┌──

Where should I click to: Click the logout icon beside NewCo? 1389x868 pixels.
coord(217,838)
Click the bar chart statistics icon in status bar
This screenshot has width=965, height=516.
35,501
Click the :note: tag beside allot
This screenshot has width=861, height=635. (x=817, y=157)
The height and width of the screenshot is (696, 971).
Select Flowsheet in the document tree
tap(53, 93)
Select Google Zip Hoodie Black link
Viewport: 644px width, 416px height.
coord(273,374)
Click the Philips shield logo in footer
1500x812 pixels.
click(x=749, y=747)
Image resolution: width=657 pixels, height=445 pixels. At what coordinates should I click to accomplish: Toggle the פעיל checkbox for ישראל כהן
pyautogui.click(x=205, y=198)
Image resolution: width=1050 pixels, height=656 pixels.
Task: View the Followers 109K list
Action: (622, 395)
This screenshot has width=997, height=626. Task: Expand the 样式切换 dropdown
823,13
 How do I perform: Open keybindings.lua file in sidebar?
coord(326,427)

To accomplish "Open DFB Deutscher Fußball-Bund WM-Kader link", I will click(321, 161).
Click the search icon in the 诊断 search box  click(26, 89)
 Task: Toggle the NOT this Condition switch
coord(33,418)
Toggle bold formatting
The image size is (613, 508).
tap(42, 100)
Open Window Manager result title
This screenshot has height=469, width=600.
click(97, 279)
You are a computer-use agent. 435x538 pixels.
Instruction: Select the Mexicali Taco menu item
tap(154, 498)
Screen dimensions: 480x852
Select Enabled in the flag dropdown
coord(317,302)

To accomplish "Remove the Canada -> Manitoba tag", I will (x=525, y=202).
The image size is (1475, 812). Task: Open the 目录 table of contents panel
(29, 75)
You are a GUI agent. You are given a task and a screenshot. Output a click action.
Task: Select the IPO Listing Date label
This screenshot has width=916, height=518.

└──

■ GOAL OF THE EXERCISE ■
The lines that mention the word "will" should be pulled from the records above.

■ TASK ANSWER ■
To accomplish "Open DFB Deutscher Fußball-Bund WM-Kader link", I will click(321, 161).
To accomplish "Remove the Canada -> Manitoba tag", I will (x=525, y=202).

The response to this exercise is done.